● **Your task**
In the passage about the Aiello investigation, why did Vivino ask Dougherty not to reveal him as the source of the information?

● **Provided passage**
On the evening of July 4, 1986, Detective Vivino, a Philadelphia police officer participating in an investigation of a man by the name of Frank Aiello, received a telephone call at home from an informant who told Vivino that Aiello had given a suitcase containing a number of pounds of methamphetamine to Calisto for safekeeping at Calisto's residence. The informant also provided some information about when and where this transaction had taken place. Later that evening, Vivino called Agent Dougherty, a Pennsylvania Crime Commission officer with whom Vivino had worked in the past and who was also involved in the Aiello investigation, and passed this information along to him. Vivino's reason for relaying the information to Dougherty in this way was his belief that it would aid Dougherty in his investigation of Aiello. In order to protect his informant from retaliation by those involved in the drug dealing, Vivino requested that Dougherty not reveal that Vivino was the source of the information; Vivino believed that if he were identified, his informant could be as well. Dougherty asked Vivino if the informant was reliable, and was assured that this was the case. Vivino testified at the suppression hearing that his belief in the truthfulness of the information secured from his source was based on several past contacts in which information supplied by the informant had proved to be reliable.

● **Information provided**
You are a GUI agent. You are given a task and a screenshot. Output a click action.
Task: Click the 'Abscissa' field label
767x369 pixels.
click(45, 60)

● **Output for this exercise**
He wanted to protect his informant from retaliation, because he believed that if he were identified, the informant could be identified too.